WORK TO COMPLETE - Exactly as written, transcribe each record below.

(Records from a data collection)
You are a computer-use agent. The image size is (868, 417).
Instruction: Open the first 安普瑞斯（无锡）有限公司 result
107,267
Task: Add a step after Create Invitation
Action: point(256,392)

RESPONSE FOR THIS EXERCISE -
You are a computer-use agent. The image size is (868, 417).
Instruction: Open the first 安普瑞斯（无锡）有限公司 result
107,267
Task: Add a step after Create Invitation
Action: point(256,392)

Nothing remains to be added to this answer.